- _原文_
----
説明

極性の変性ロウを含有する組成物

本発明は、生理学的に許容可能な組成物、特に少なくとも一の極性の変性ロウを含有する化粧品用組成物、並びにこのような組成物を使用する方法に関する。

【発明の詳細な説明】
【技術分野】
【0001】
本発明は、少なくとも一の極性の変性ロウを含有する組成物、例えば化粧品用組成物に関する。このような組成物は改善された特性と特徴、例えば改善された長時間にわたる持続性及び防汚性、改善された輝き/色調特性、及び/又はより良好なテクスチャー及び適用時の感触を有することができる。
【背景技術】
【0002】
有色の化粧品、例えばファンデーション、コンシーラ、リップスティック及びマスカラ、及び他の化粧品及びサンスクリーン組成物を含む多くの化粧品用組成物が、長時間にわたる持続性及び耐移り性について開発されている。このことは、一般的には、適用後に皮膜を形成する組成物を使用することにより達成される。このような組成物は、皮膚又は他のケラチン組織と接触して蒸発する揮発性溶媒を一般的に含有し、ロウ及び/又は樹脂、顔料、フィラー、及び活性剤を含有する層を残す。しかしながら、これらの組成物は、組成物が脆弱又は可撓性のない皮膜として、皮膚又は他のケラチン組織上に残存するため、着用者に不快感を与える傾向にあった。さらに、このような組成物は、しなやかあるいは柔軟ではない場合があり、快適な着用感がないおそれもあった。さらにこのような組成物は、粘着質な傾向を有し、結果として適用性、展伸性及び持続性が乏しくなっていた。
【0003】
よって、改善された化粧品特性を有する改善された化粧品用組成物が必要とされている。
従って、本発明の一態様は、従来組成物の少なくとも一の上述した問題を解決又は克服可能な、皮膚、毛髪、眼、睫、爪及び/又は唇等のケラチン物質を手入れ及び/又はメークアップ及び/又はトリートメントするための組成物にある。
----
- _記録データ_
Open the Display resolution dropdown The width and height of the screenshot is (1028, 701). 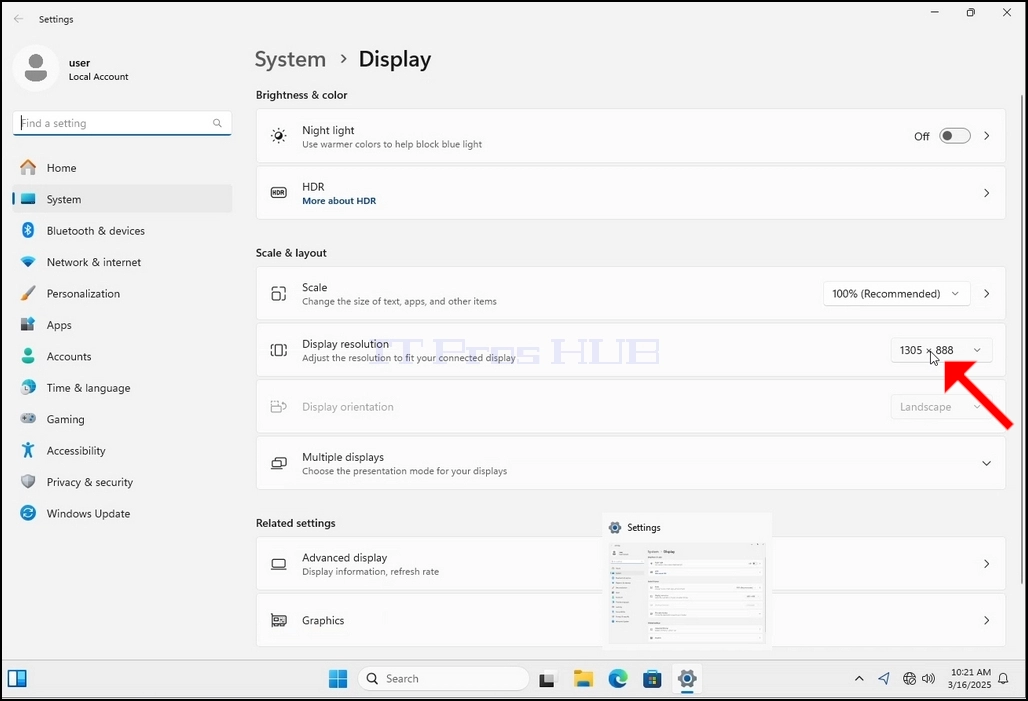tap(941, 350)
----
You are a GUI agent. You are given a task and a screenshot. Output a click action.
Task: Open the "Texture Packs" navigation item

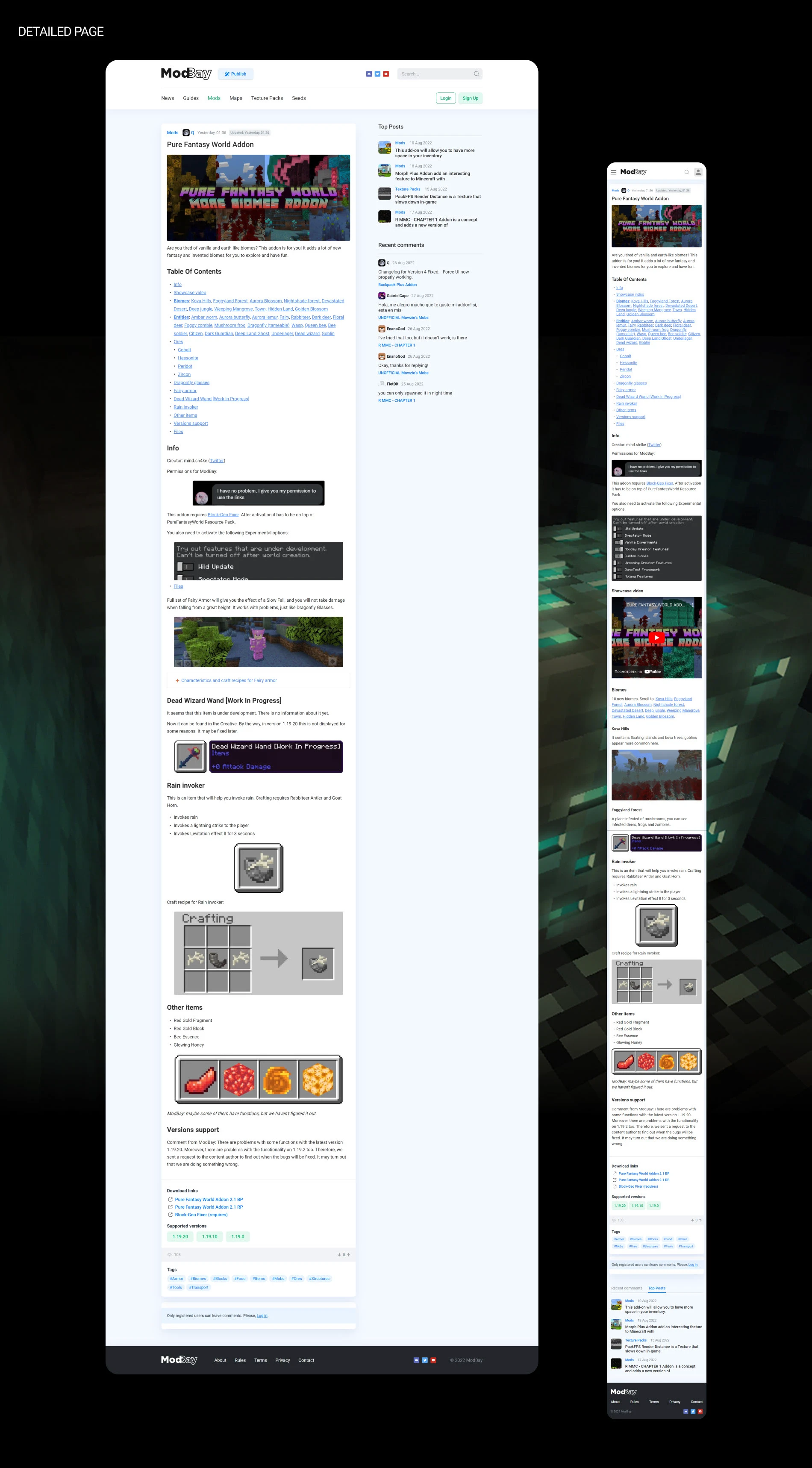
----
- _作業内容_
A. 原文を2文で要約してください。
B. 原文のうち「本発明は、生理学的に許容可能」を含む箇所から書き始め、「ントするための組成物にある。」の後で止めて、一字も変えずに書き写すこと。
記録はこの作業に関係しない。

- _各作業の結果_
A. 原文は、少なくとも一の極性の変性ロウを含有する化粧品用組成物などの組成物とその使用方法に関するもので、こうした組成物は長時間にわたる持続性や防汚性、輝きや色調の特性、テクスチャーや適用時の感触が改善されうる。従来の長持ちで移りにくい化粧品は適用後に皮膜を形成するものだが、脆弱で可撓性のない皮膜による不快感や粘着質な傾向といった問題があったため、改善された化粧品用組成物が必要とされている。

B.
本発明は、生理学的に許容可能な組成物、特に少なくとも一の極性の変性ロウを含有する化粧品用組成物、並びにこのような組成物を使用する方法に関する。

【発明の詳細な説明】
【技術分野】
【0001】
本発明は、少なくとも一の極性の変性ロウを含有する組成物、例えば化粧品用組成物に関する。このような組成物は改善された特性と特徴、例えば改善された長時間にわたる持続性及び防汚性、改善された輝き/色調特性、及び/又はより良好なテクスチャー及び適用時の感触を有することができる。
【背景技術】
【0002】
有色の化粧品、例えばファンデーション、コンシーラ、リップスティック及びマスカラ、及び他の化粧品及びサンスクリーン組成物を含む多くの化粧品用組成物が、長時間にわたる持続性及び耐移り性について開発されている。このことは、一般的には、適用後に皮膜を形成する組成物を使用することにより達成される。このような組成物は、皮膚又は他のケラチン組織と接触して蒸発する揮発性溶媒を一般的に含有し、ロウ及び/又は樹脂、顔料、フィラー、及び活性剤を含有する層を残す。しかしながら、これらの組成物は、組成物が脆弱又は可撓性のない皮膜として、皮膚又は他のケラチン組織上に残存するため、着用者に不快感を与える傾向にあった。さらに、このような組成物は、しなやかあるいは柔軟ではない場合があり、快適な着用感がないおそれもあった。さらにこのような組成物は、粘着質な傾向を有し、結果として適用性、展伸性及び持続性が乏しくなっていた。
【0003】
よって、改善された化粧品特性を有する改善された化粧品用組成物が必要とされている。
従って、本発明の一態様は、従来組成物の少なくとも一の上述した問題を解決又は克服可能な、皮膚、毛髪、眼、睫、爪及び/又は唇等のケラチン物質を手入れ及び/又はメークアップ及び/又はトリートメントするための組成物にある。